Representative Alice Hausman, DFL-St. Paul, minority lead in the House Capital Investment committee, and Tina Liebling, DFL-Rochester, asked a few questions about why this bill was being fast tracked over so many other bonding (capital investment) bills.
It's not a rural versus metro thing, the statements by both women made clear. What they didn't address is who is putting off bonding. To learn about that, Bluestem recommends Don Davis's piece for Forum Communications from late December, Don’t bet on big 2017 Minnesota bonding bill:
. . . While Republicans hold the majority in the House and Senate, they do not have enough votes to reach the required super majority to borrow money. That means Democrats who want a bigger bill, and different projects than the GOP wants, will have a say.

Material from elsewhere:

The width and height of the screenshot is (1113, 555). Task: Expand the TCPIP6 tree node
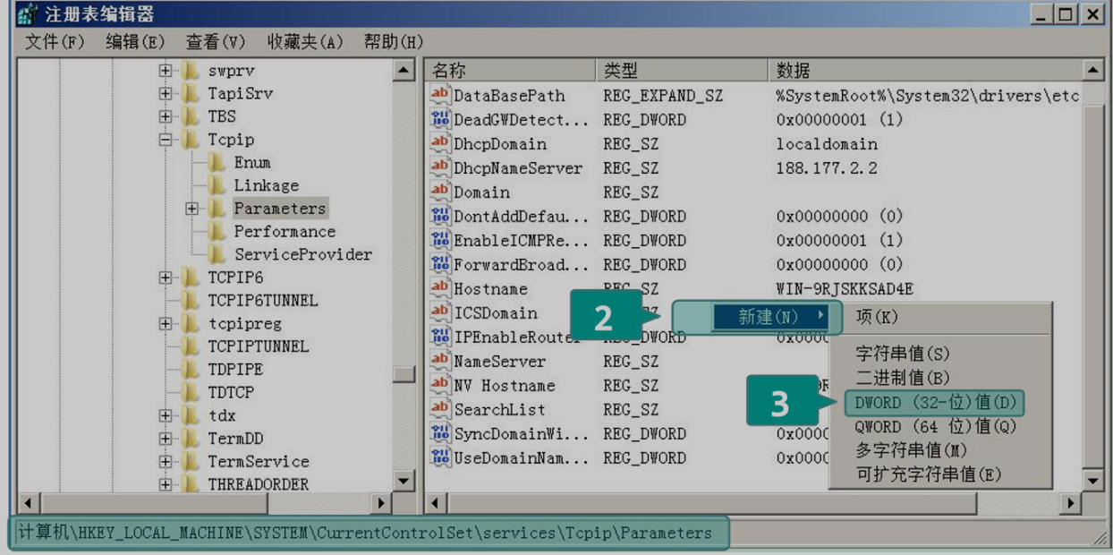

“We are open to a bonding bill, but it would be end of session,” said Sen. Paul Gazelka, R-Nisswa, who will be Senate majority leader. . . .
[Dean]Urdahl predicted a bonding bill for “some pressing projects,” but a big one will not come until 2018, “the way it normally is done.”
The representative handing the bonding gavel to Urdahl, Republican Paul Torkelson of Hanska, said he “would be very surprised” if there is a big 2017 bonding bill, adding that “it is really too bad.”
So what's the rest of Minnesota waiting for while one private sector--agriculture--goes to the head of the line? Hausman explains that it may set a precedent of individual projects going forward but other equally worthy projects being left behind. She cited an article from the Worthington Globe noting that legislators from that area are suggesting this:
Everyone in St. Paul agrees the Lewis & Clark Regional Water System needs to come to Worthington, but that isn’t the problem.
Robinson said while both houses and the Governor’s office are all in agreement that funding for the Lewis & Clark connection to Worthington is in their bill, the bonding bill is one of the last things that will be done in the legislative session in late May.
“It’s where all the bargaining chips are held; it’s the last piece of negotiation,” Robinson said.
Robinson, Hamilton and Weber don’t want to wait that long to get construction started. That’s why they’re working on standalone legislation to free up approximately $8 million in surplus funds from the money used on phase two construction from Magnolia to Adrian to be used on phase three. The extra money, which resulted from favorable bids, is locked up with a restriction that it can only be used for phase two construction.
Combined with $9 million in federal funds, Robinson said the money would get a majority of the construction done, but not all of it. The city and Lewis & Clark officials want to get the money as soon as possible in order to go out to bid early and get favorable bids.
“If it stays in the bonding bill and it passes, it would be late May, and we would lose much if not all of the 2017 construction season,” Robinson said. “The plans are done, and the easements are in place. So, if we had that $8 million, we could go out to bid within several weeks.”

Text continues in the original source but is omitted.